SÃO PAULO, SP (FOLHAPRESS) – A defesa do paraguaio Juan Ángel Napout, ex-presidente da Conmebol, pediu mais tempo para pagar o acordo de prisão domiciliar com a Justiça americana que prevê fiança de US$ 20 milhões (cerca de R$ 80 milhões) caso ele fuja.

O total de US$ 10 milhões (R$ 40 milhões) deveria ter sido depositado em favor dos Estados Unidos até a sexta-feira passada (18), mas sua defesa pediu extensão do prazo para até esta quarta (23). E, novamente, o valor não foi pago.

“O senhor Napout já entregou os US$ 10 milhões para ser depositado no tribunal. Necessita de um tempo adicional para que os fundos de bancos fora dos Estados Unidos sejam transferidos para cumprir de maneira completa o acordo”, escreveu o advogado de Napout, John Pappalardo, em uma carta.

Pappalardo pede que o prazo seja estendido até o dia 15 de janeiro de 2016 e assegura, na carta, que este é o “pedido final”.

Napout estava preso na Suíça desde o dia 3 de dezembro, acusado de cobrar propina de executivos para ceder direitos comerciais de torneios na América do Sul, e aceitou ser extraditado para os EUA no dia 7. Ele nega as acusações.

O acordo de Napout prevê ainda uma carta de fiança bancária de US$ 7 milhões (R$ 28 milhões), a hipoteca de um imóvel avaliado em US$ 3 milhões (R$ 12 milhões), além de restrições de movimentação similares à imposta ao ex-presidente da CBF José Maria Marin.

Como o dirigente brasileiro, o paraguaio não poderá manter contato com outros dirigentes, precisou entregar seus passaportes italiano e paraguaio, foi submetido a monitoramento eletrônico e precisa de autorização e supervisão para deixar sua residência. Ele também terá de custear segurança privada permanente dentro de casa.

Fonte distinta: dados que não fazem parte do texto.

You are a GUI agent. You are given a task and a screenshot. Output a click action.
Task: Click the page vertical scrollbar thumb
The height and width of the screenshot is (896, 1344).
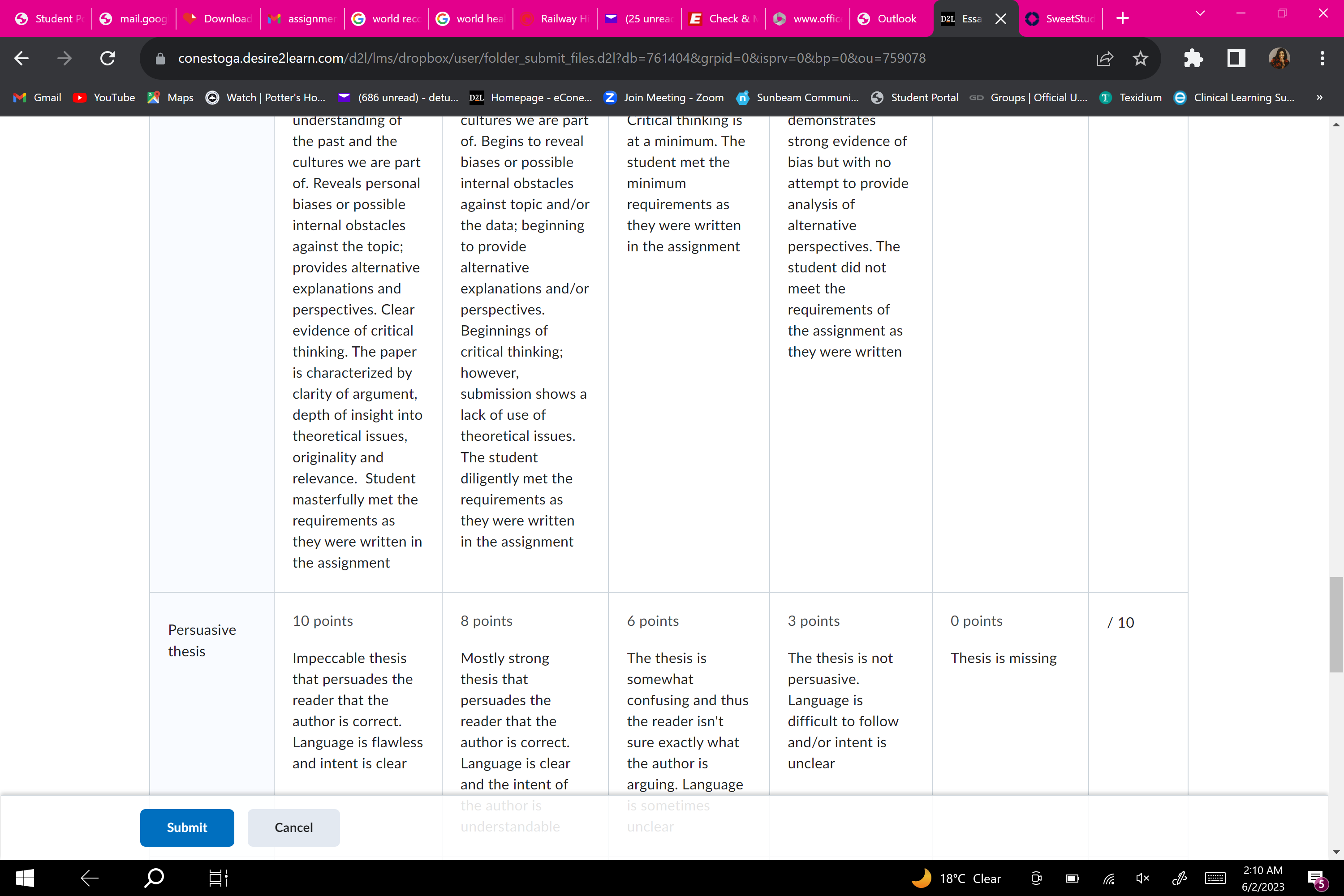1335,625
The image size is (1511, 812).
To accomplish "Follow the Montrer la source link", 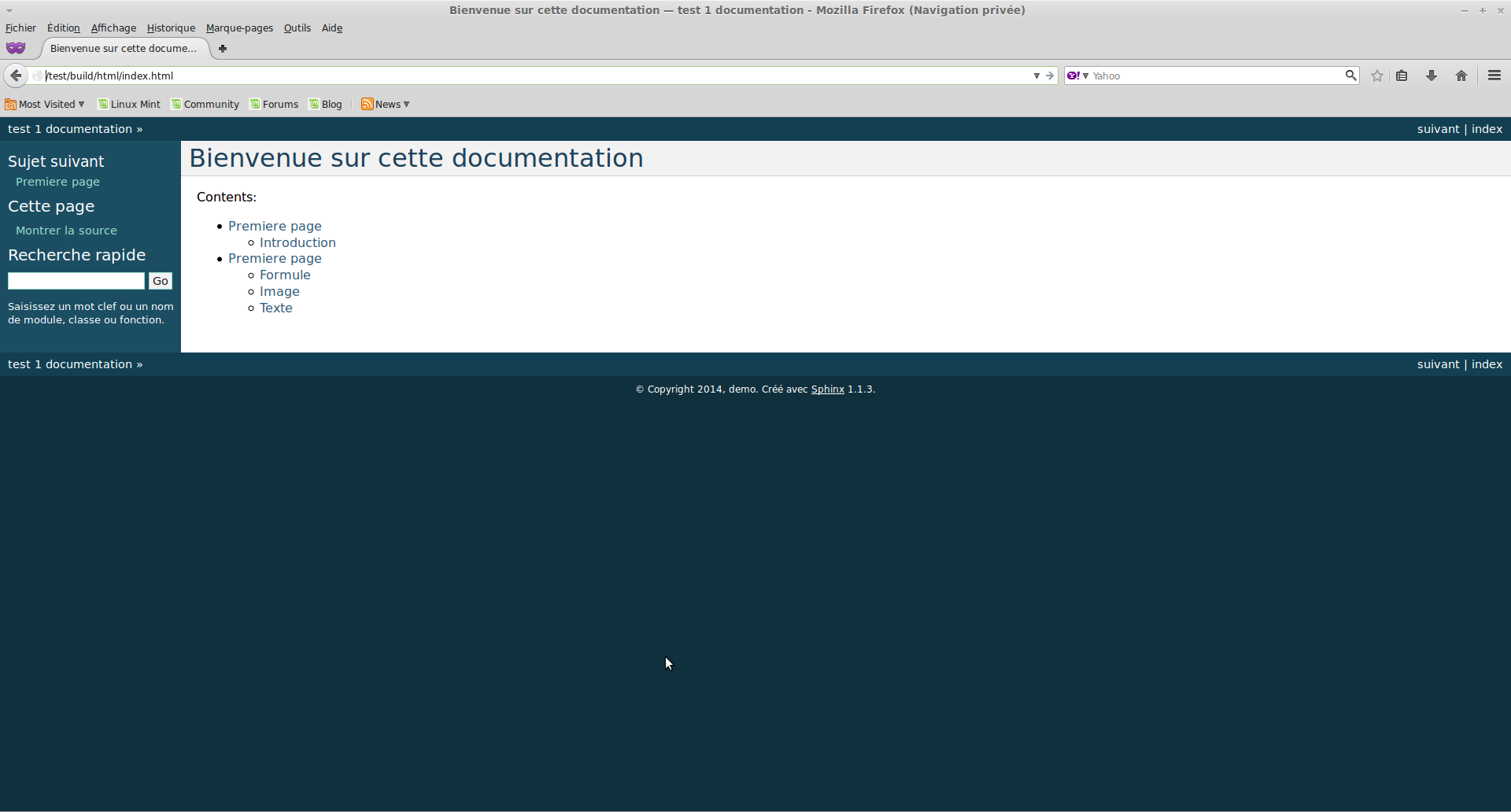I will [66, 231].
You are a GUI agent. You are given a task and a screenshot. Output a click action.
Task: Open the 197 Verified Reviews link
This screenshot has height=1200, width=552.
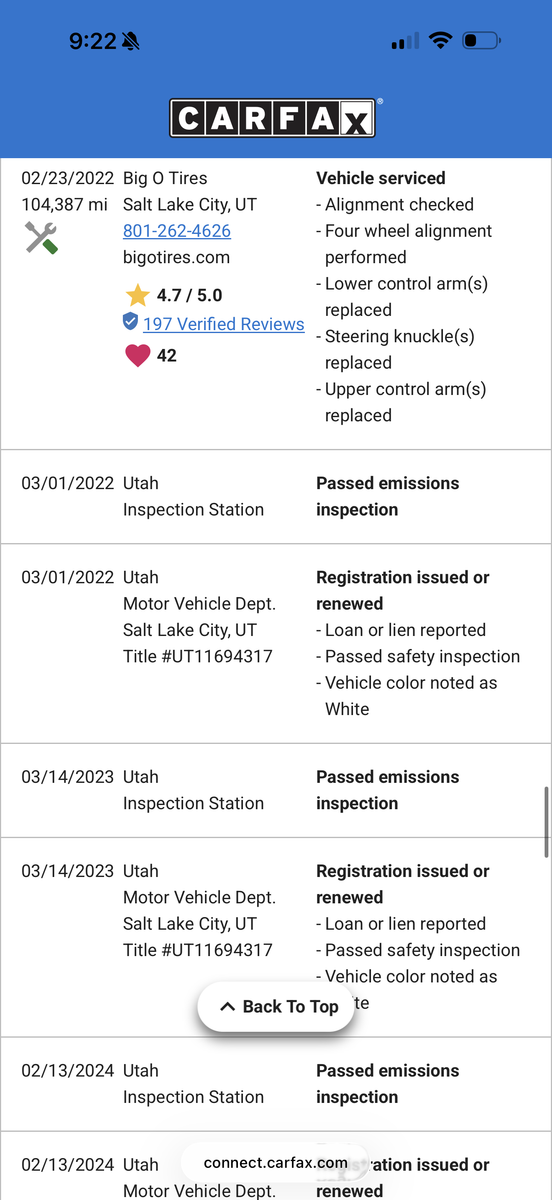coord(223,324)
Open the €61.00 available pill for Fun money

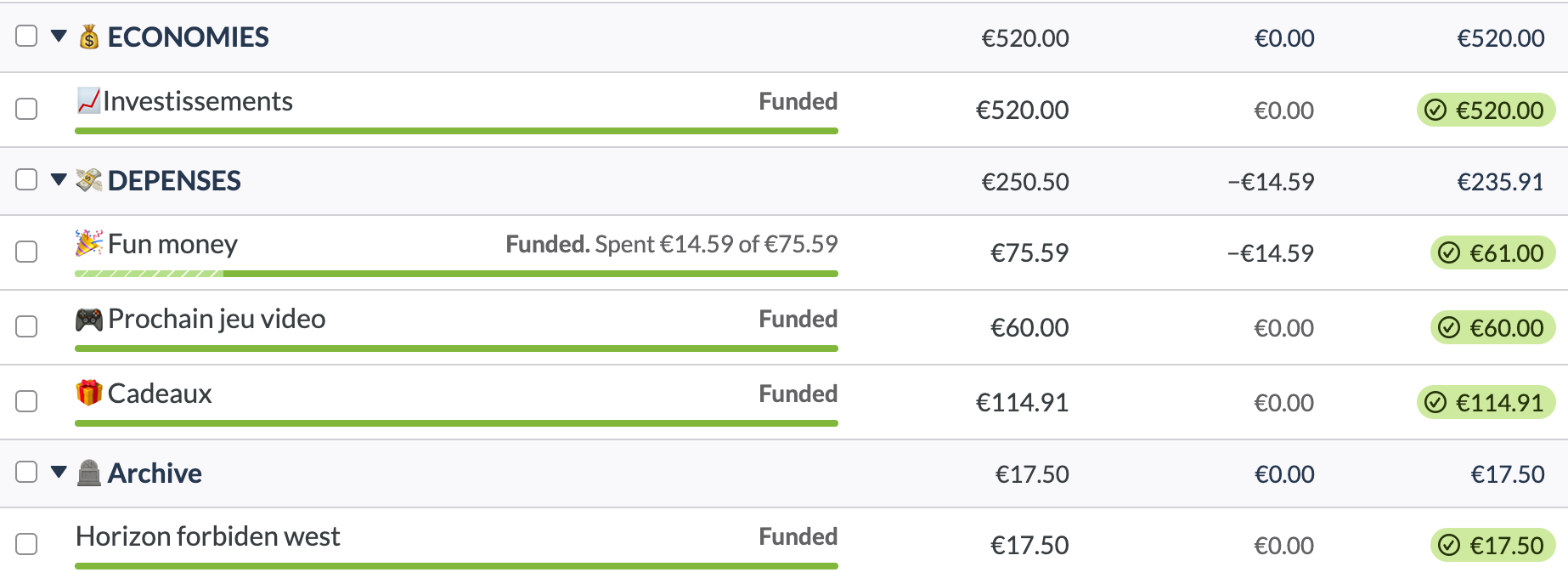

A fiança de Napout é uma das mais altas do caso, de mesmo valor que a de Alejandro Burzaco, ex-presidente da Torneos. Marin se comprometeu com US$ 15 milhões (R$ 60 milhões), caso fuja. E o o ex-vice-presidente da Fifa Jeffrey Webb, com US$ 10 milhões (R$ 40 milhões). A de Aaron Davidson, ex-presidente da Traffic USA, é de US$ 5 milhões (R$ 20 milhões).